Break Ya Neck

Before I transferred to Franciscan University, I was a freshman at Boston College. My good friend Colin was in seminary next door at St. John’s, and we used to exercise together at BC’s workout facility called the Plex. That was the Jubilee year and a time of deep conversion for me. Colin and I encouraged each other in becoming better men of God in many ways that year. Along with our workouts, one of our most important exercises in virtue also took place at the gym.

The weight lifting area was next to a huge track that encircled the whole Plex. It was immediately clear that the beautiful college girls wearing sports bras and short shorts running around the track were going to present a challenge to our underdeveloped college male brains. We saw these women as beautiful objects running around the track sparking diverted glances, distracting thoughts, and ruining our workout cadence. We realized quickly that for the good of our souls (and bodies) we needed to avoid these Sirens luring us to our spiritual destruction. For the first couple of weeks, if Colin saw someone coming around the track, he would say, “Hey, did they repaint the rafters in here?” Looking up to the ceiling, I would follow his glance to avoid the immanent danger. I would say to him, “I don’t know, but it looks like they changed out the tiles,” directing his attention to the floor as another woman turned the corner.

This worked well for a while and we considered ourselves clever. Soon, though, we started to get neck cramps and found the practice almost as distracting to our workout. We also realized that something wasn’t quite right in the way we were thinking about these women. One day I felt the urge to try something different. As another beautiful woman rounded the corner, I looked straight at her. Then I said, loud enough for Colin to hear, “You are a beautiful woman, may you be as holy as Mary.” His face lit up and we both realized we found our solution.

This experience has stayed with me for the past 12 years. Both approaches sought to respect the beauty and dignity of the women as people, recognizing that in our weakness we were objectifying them. However, the second approach was a much more virtuous way of doing it. They were not Sirens but persons made in the image and likeness of God. The second approach led us to see this reality, pray for the women, and consider them in their fullest potential. Although the first approach was necessary for us to begin with, it was possible that we could have hurt the women if they knew we were so weak that we couldn’t look at them without being led into sin. I think this happens a lot in groups of people that are trying to be holy. A woman can’t read a guy’s mind, and if a guy is avoiding her to practice some sort of self-control, she might feel like something is wrong with her. There is nothing wrong with her! While everyone has the responsibility to dress and act modestly for their own dignity’s sake, it is the man’s weakness that causes the man to sin when he looks.

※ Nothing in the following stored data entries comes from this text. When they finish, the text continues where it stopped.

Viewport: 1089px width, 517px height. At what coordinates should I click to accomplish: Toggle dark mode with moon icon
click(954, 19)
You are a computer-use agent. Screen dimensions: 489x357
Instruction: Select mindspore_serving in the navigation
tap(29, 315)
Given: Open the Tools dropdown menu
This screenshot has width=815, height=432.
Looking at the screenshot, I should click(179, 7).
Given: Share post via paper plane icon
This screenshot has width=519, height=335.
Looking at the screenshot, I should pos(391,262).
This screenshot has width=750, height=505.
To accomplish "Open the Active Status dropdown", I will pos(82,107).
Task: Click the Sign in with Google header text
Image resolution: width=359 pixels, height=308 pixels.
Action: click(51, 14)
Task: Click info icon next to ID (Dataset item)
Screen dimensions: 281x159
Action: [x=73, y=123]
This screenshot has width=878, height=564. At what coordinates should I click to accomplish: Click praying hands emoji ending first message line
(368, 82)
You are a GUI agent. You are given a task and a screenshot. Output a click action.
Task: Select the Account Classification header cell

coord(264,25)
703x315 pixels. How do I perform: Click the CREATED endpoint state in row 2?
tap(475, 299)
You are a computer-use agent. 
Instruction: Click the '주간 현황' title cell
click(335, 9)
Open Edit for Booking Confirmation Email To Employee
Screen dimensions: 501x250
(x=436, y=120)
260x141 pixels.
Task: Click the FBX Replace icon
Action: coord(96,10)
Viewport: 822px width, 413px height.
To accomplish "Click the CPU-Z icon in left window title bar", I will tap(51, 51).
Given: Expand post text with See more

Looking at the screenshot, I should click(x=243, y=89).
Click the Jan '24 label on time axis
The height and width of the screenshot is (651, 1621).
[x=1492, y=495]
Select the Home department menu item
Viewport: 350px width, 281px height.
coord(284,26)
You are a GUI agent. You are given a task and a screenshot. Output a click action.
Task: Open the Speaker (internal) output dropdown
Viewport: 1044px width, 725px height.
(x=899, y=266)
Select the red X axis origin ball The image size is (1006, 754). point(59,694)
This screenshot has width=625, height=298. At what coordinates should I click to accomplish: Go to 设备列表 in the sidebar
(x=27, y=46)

The reality is that our sin hurts other people, but that’s why we have an even greater responsibility to grow through our weakness by practicing virtue. Colin and I needed to figure this out in a two-step process. We were not ready to look straight at the women when we first entered the Plex. We needed to exercise the virtue of continence by avoiding the look altogether. The amazing thing, though, is that by practicing virtue, we actually learned virtue.

I am not pretending here to have reached the end of this process. I am only sharing a significant shift in the way we thought about it. While recognizing the continued effort we still must make, it is important to believe in the power of the Holy Spirit to really change our hearts by the grace that Jesus won for us on the cross.  It was the work of the Holy Spirit that changed our hearts, that inspired the prayer, and that filled us with real love and respect for these women as persons.